### DATA SUPPLIED ###

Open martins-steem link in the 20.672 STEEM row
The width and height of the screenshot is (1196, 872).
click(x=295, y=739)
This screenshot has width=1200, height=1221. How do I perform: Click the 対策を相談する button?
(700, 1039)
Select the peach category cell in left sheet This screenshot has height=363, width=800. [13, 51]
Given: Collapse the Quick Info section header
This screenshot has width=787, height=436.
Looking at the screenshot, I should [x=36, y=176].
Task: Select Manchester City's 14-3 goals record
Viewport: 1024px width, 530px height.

###
### DATA SUPPLIED ###

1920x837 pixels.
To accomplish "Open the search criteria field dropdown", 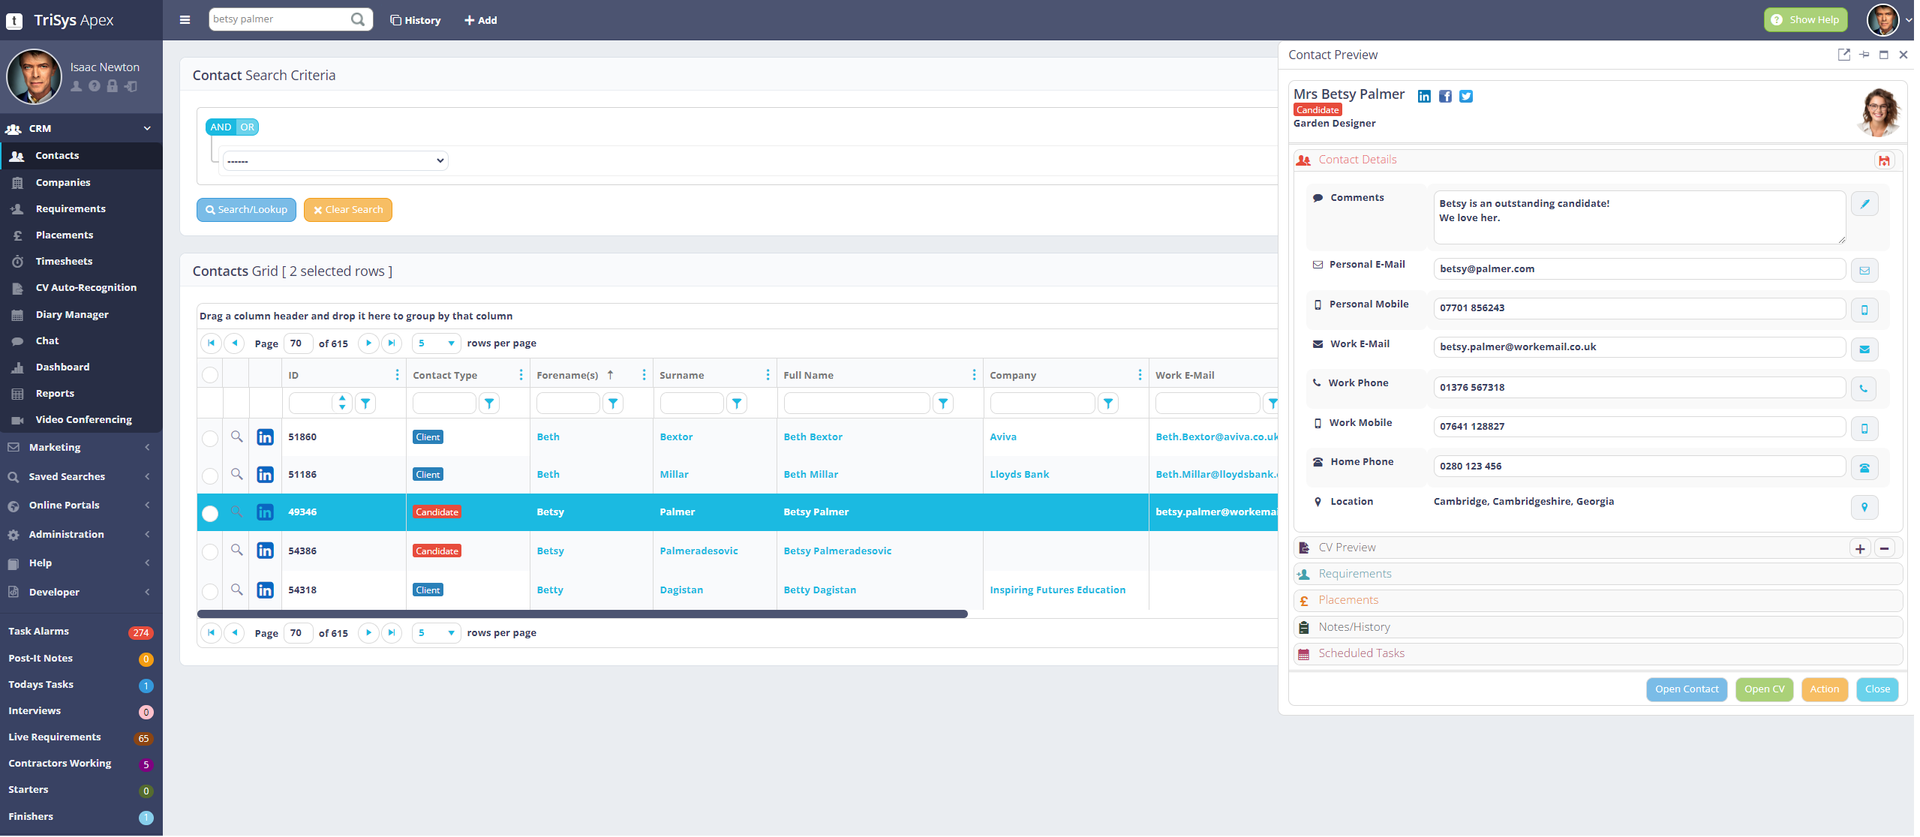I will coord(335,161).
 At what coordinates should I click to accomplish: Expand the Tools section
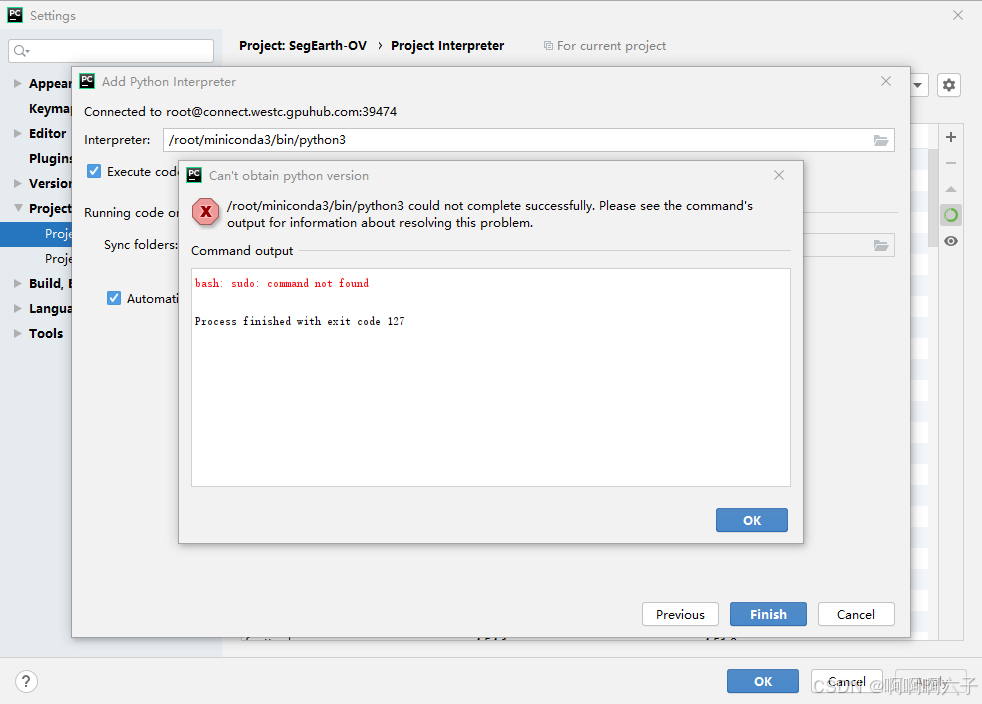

###

### ASSIGNED TASK
Given the records above, return exactly the lines starting at the line containing "Open martins-steem link" and ending at the line containing "Viewport: 1024px width, 530px height.", including both.

### ANSWER SPACE
Open martins-steem link in the 20.672 STEEM row
The width and height of the screenshot is (1196, 872).
click(x=295, y=739)
This screenshot has width=1200, height=1221. How do I perform: Click the 対策を相談する button?
(700, 1039)
Select the peach category cell in left sheet This screenshot has height=363, width=800. [13, 51]
Given: Collapse the Quick Info section header
This screenshot has width=787, height=436.
Looking at the screenshot, I should [x=36, y=176].
Task: Select Manchester City's 14-3 goals record
Viewport: 1024px width, 530px height.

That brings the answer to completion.